Strano a dirsi, ma nell’estate del distanziamento e della paura del contagio, ci siamo ritrovati tutti virtualmente riuniti in cammino verso “Jerusalema”, Gerusalemme, città in cui si incontrano e convivono (non senza difficoltà) religioni, culture e popoli diversi.
Complice sicuramente l’aria di mare e il rilassante sciabordio delle onde sulla battigia, il testo ripetitivo di “Jerusalema” non è stato vissuto con quel lieve senso di malcelata insofferenza che salta fuori quando ci capita di ascoltare una litania più o meno strascicata. Al contrario la litania di “Jerusalema” ha “mutato la nostra tristezza in danza” (Sal 30), coinvolgendo tutti, proprio tutti, indistintamente.

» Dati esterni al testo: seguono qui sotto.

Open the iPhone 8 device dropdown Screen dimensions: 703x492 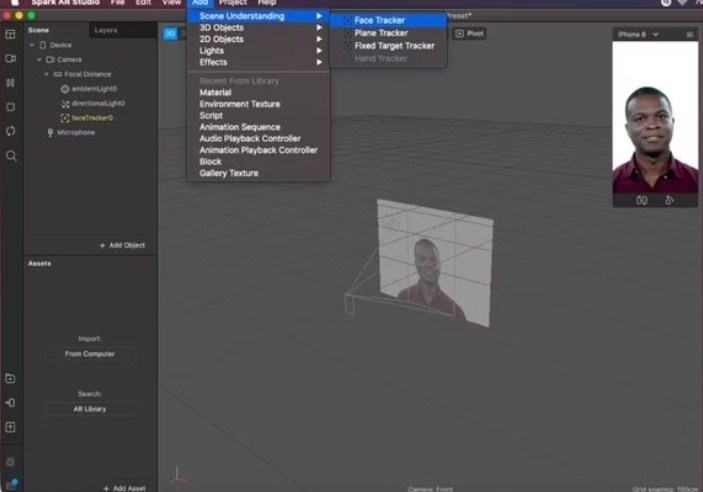pos(637,35)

E mentre nelle chiese – di per sé già da tempo tutt’altro che sovraffollate – la lode a Dio è faticosamente ripresa secondo i consolidati canoni della tradizione, che hanno dovuto fare i conti con le nuove norme e distanze di sicurezza (cosa su cui ancora oggi non pochi “dottori della legge”, dall’alto dei loro scranni, continuano a dibattere e disquisire, metro e disinfettante alla mano), la preghiera si è spostata nei cortili e sulle spiagge, dove mai prima d’ora si è pregato, inneggiato e ballato così tanto al Signore.